Description of the task: Could you set down every entry below exactly as it is?

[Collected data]
------------------------
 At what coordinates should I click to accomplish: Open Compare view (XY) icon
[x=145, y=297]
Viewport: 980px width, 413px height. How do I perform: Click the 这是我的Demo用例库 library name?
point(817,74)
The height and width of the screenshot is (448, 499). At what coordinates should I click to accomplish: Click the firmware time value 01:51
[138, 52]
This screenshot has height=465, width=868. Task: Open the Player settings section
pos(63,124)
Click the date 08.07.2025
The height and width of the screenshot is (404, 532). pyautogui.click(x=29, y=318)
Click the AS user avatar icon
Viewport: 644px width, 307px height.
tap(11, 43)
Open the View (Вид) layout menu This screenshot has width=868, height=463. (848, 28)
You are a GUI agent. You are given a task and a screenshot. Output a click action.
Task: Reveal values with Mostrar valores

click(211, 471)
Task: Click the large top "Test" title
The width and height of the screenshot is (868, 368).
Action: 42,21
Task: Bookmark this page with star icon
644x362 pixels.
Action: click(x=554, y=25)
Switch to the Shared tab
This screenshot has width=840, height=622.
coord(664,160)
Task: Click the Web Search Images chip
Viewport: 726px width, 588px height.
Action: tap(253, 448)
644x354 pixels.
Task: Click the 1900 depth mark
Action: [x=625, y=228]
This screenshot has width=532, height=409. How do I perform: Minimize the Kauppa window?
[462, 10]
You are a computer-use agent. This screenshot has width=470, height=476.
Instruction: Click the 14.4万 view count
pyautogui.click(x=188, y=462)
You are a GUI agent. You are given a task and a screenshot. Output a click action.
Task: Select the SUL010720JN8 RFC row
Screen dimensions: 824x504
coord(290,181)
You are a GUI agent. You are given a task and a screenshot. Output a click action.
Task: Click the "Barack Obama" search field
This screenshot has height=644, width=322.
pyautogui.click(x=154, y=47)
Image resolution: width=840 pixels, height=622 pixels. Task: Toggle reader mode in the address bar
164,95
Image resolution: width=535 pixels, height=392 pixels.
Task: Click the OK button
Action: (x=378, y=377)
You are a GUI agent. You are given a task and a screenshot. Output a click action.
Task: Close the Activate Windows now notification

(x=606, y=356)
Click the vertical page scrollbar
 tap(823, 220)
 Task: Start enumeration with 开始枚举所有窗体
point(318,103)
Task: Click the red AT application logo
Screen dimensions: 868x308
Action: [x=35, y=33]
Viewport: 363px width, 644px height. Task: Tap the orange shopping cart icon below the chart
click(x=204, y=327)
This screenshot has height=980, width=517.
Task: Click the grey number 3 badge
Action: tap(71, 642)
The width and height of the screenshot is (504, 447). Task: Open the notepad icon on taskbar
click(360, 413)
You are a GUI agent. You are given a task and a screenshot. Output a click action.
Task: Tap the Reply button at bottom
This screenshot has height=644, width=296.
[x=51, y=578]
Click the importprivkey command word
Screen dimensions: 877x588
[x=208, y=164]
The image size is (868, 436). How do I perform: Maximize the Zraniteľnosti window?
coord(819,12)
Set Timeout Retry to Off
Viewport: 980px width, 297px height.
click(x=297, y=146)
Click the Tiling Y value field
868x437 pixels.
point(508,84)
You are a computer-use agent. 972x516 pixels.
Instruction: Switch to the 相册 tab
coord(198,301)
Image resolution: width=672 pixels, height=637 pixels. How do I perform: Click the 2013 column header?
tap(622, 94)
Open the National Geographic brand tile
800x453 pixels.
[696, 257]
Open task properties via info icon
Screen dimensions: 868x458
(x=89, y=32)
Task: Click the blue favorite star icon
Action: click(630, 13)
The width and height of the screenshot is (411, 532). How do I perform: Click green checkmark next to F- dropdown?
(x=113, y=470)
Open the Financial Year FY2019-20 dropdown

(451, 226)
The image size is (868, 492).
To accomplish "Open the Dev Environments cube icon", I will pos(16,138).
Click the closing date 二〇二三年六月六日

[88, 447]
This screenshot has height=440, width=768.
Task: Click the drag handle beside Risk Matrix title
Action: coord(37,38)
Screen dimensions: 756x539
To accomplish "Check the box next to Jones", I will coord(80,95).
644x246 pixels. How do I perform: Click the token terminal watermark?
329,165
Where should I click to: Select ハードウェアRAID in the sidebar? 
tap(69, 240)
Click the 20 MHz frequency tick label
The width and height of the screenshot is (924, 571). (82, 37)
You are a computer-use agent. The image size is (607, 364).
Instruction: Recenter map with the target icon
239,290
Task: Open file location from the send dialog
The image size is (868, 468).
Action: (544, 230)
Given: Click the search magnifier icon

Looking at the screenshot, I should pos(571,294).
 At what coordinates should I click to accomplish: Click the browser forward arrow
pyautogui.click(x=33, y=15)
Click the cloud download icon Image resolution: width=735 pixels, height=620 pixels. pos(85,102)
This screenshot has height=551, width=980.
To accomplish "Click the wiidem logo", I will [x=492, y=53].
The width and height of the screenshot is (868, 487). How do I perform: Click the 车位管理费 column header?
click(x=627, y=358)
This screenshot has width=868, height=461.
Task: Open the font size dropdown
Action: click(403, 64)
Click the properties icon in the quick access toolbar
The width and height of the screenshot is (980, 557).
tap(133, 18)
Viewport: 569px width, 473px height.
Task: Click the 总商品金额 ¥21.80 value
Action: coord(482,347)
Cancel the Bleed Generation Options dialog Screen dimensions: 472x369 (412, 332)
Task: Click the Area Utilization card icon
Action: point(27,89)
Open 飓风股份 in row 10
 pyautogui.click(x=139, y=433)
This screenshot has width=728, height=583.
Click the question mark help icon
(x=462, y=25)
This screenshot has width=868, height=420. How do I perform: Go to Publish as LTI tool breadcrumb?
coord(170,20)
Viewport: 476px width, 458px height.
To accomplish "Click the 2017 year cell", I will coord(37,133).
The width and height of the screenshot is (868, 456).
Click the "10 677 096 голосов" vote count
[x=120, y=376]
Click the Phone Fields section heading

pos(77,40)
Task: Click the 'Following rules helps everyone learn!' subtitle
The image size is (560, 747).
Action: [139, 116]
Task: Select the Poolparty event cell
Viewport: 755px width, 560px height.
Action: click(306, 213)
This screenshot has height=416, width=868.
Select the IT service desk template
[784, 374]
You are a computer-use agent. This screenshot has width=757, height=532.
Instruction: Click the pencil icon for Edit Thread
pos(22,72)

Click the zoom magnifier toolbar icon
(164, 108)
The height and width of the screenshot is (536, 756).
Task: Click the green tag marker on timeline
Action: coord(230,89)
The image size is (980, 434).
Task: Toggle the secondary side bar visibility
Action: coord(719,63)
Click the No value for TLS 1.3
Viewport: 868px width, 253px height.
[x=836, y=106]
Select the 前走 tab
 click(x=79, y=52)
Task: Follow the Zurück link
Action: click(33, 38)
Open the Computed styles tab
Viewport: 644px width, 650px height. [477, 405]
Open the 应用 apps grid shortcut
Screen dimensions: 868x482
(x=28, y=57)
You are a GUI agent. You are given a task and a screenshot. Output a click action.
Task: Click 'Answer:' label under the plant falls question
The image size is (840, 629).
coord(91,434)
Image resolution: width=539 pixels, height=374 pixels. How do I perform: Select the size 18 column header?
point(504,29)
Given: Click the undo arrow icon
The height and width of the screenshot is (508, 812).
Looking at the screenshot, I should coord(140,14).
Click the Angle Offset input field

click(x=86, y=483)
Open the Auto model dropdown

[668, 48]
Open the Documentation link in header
------------------------
Exercise output:
 At what coordinates should I click to accomplish: Open Compare view (XY) icon
[x=145, y=297]
Viewport: 980px width, 413px height. How do I perform: Click the 这是我的Demo用例库 library name?
point(817,74)
The height and width of the screenshot is (448, 499). At what coordinates should I click to accomplish: Click the firmware time value 01:51
[138, 52]
This screenshot has height=465, width=868. Task: Open the Player settings section
pos(63,124)
Click the date 08.07.2025
The height and width of the screenshot is (404, 532). pyautogui.click(x=29, y=318)
Click the AS user avatar icon
Viewport: 644px width, 307px height.
tap(11, 43)
Open the View (Вид) layout menu This screenshot has width=868, height=463. (848, 28)
You are a GUI agent. You are given a task and a screenshot. Output a click action.
Task: Reveal values with Mostrar valores

click(211, 471)
Task: Click the large top "Test" title
The width and height of the screenshot is (868, 368).
Action: 42,21
Task: Bookmark this page with star icon
644x362 pixels.
Action: click(x=554, y=25)
Switch to the Shared tab
This screenshot has width=840, height=622.
coord(664,160)
Task: Click the Web Search Images chip
Viewport: 726px width, 588px height.
Action: tap(253, 448)
644x354 pixels.
Task: Click the 1900 depth mark
Action: [x=625, y=228]
This screenshot has width=532, height=409. How do I perform: Minimize the Kauppa window?
[462, 10]
You are a computer-use agent. This screenshot has width=470, height=476.
Instruction: Click the 14.4万 view count
pyautogui.click(x=188, y=462)
You are a GUI agent. You are given a task and a screenshot. Output a click action.
Task: Select the SUL010720JN8 RFC row
Screen dimensions: 824x504
coord(290,181)
You are a GUI agent. You are given a task and a screenshot. Output a click action.
Task: Click the "Barack Obama" search field
This screenshot has height=644, width=322.
pyautogui.click(x=154, y=47)
Image resolution: width=840 pixels, height=622 pixels. Task: Toggle reader mode in the address bar
164,95
Image resolution: width=535 pixels, height=392 pixels.
Task: Click the OK button
Action: (x=378, y=377)
You are a GUI agent. You are given a task and a screenshot. Output a click action.
Task: Close the Activate Windows now notification

(x=606, y=356)
Click the vertical page scrollbar
 tap(823, 220)
 Task: Start enumeration with 开始枚举所有窗体
point(318,103)
Task: Click the red AT application logo
Screen dimensions: 868x308
Action: [x=35, y=33]
Viewport: 363px width, 644px height. Task: Tap the orange shopping cart icon below the chart
click(x=204, y=327)
This screenshot has height=980, width=517.
Task: Click the grey number 3 badge
Action: tap(71, 642)
The width and height of the screenshot is (504, 447). Task: Open the notepad icon on taskbar
click(360, 413)
You are a GUI agent. You are given a task and a screenshot. Output a click action.
Task: Tap the Reply button at bottom
This screenshot has height=644, width=296.
[x=51, y=578]
Click the importprivkey command word
Screen dimensions: 877x588
[x=208, y=164]
The image size is (868, 436). How do I perform: Maximize the Zraniteľnosti window?
coord(819,12)
Set Timeout Retry to Off
Viewport: 980px width, 297px height.
click(x=297, y=146)
Click the Tiling Y value field
868x437 pixels.
point(508,84)
You are a computer-use agent. 972x516 pixels.
Instruction: Switch to the 相册 tab
coord(198,301)
Image resolution: width=672 pixels, height=637 pixels. How do I perform: Click the 2013 column header?
tap(622, 94)
Open the National Geographic brand tile
800x453 pixels.
[696, 257]
Open task properties via info icon
Screen dimensions: 868x458
(x=89, y=32)
Task: Click the blue favorite star icon
Action: click(630, 13)
The width and height of the screenshot is (411, 532). How do I perform: Click green checkmark next to F- dropdown?
(x=113, y=470)
Open the Financial Year FY2019-20 dropdown

(451, 226)
The image size is (868, 492).
To accomplish "Open the Dev Environments cube icon", I will pos(16,138).
Click the closing date 二〇二三年六月六日

[88, 447]
This screenshot has height=440, width=768.
Task: Click the drag handle beside Risk Matrix title
Action: coord(37,38)
Screen dimensions: 756x539
To accomplish "Check the box next to Jones", I will coord(80,95).
644x246 pixels. How do I perform: Click the token terminal watermark?
329,165
Where should I click to: Select ハードウェアRAID in the sidebar? 
tap(69, 240)
Click the 20 MHz frequency tick label
The width and height of the screenshot is (924, 571). (82, 37)
You are a computer-use agent. The image size is (607, 364).
Instruction: Recenter map with the target icon
239,290
Task: Open file location from the send dialog
The image size is (868, 468).
Action: (544, 230)
Given: Click the search magnifier icon

Looking at the screenshot, I should pos(571,294).
 At what coordinates should I click to accomplish: Click the browser forward arrow
pyautogui.click(x=33, y=15)
Click the cloud download icon Image resolution: width=735 pixels, height=620 pixels. pos(85,102)
This screenshot has height=551, width=980.
To accomplish "Click the wiidem logo", I will [x=492, y=53].
The width and height of the screenshot is (868, 487). How do I perform: Click the 车位管理费 column header?
click(x=627, y=358)
This screenshot has width=868, height=461.
Task: Open the font size dropdown
Action: click(403, 64)
Click the properties icon in the quick access toolbar
The width and height of the screenshot is (980, 557).
tap(133, 18)
Viewport: 569px width, 473px height.
Task: Click the 总商品金额 ¥21.80 value
Action: coord(482,347)
Cancel the Bleed Generation Options dialog Screen dimensions: 472x369 (412, 332)
Task: Click the Area Utilization card icon
Action: point(27,89)
Open 飓风股份 in row 10
 pyautogui.click(x=139, y=433)
This screenshot has width=728, height=583.
Click the question mark help icon
(x=462, y=25)
This screenshot has width=868, height=420. How do I perform: Go to Publish as LTI tool breadcrumb?
coord(170,20)
Viewport: 476px width, 458px height.
To accomplish "Click the 2017 year cell", I will coord(37,133).
The width and height of the screenshot is (868, 456).
Click the "10 677 096 голосов" vote count
[x=120, y=376]
Click the Phone Fields section heading

pos(77,40)
Task: Click the 'Following rules helps everyone learn!' subtitle
The image size is (560, 747).
Action: [139, 116]
Task: Select the Poolparty event cell
Viewport: 755px width, 560px height.
Action: click(306, 213)
This screenshot has height=416, width=868.
Select the IT service desk template
[784, 374]
You are a computer-use agent. This screenshot has width=757, height=532.
Instruction: Click the pencil icon for Edit Thread
pos(22,72)

Click the zoom magnifier toolbar icon
(164, 108)
The height and width of the screenshot is (536, 756).
Task: Click the green tag marker on timeline
Action: coord(230,89)
The image size is (980, 434).
Task: Toggle the secondary side bar visibility
Action: coord(719,63)
Click the No value for TLS 1.3
Viewport: 868px width, 253px height.
[x=836, y=106]
Select the 前走 tab
 click(x=79, y=52)
Task: Follow the Zurück link
Action: click(33, 38)
Open the Computed styles tab
Viewport: 644px width, 650px height. [477, 405]
Open the 应用 apps grid shortcut
Screen dimensions: 868x482
(x=28, y=57)
You are a GUI agent. You are given a task and a screenshot. Output a click action.
Task: Click 'Answer:' label under the plant falls question
The image size is (840, 629).
coord(91,434)
Image resolution: width=539 pixels, height=374 pixels. How do I perform: Select the size 18 column header?
point(504,29)
Given: Click the undo arrow icon
The height and width of the screenshot is (508, 812).
Looking at the screenshot, I should coord(140,14).
Click the Angle Offset input field

click(x=86, y=483)
Open the Auto model dropdown

[668, 48]
Open the Documentation link in header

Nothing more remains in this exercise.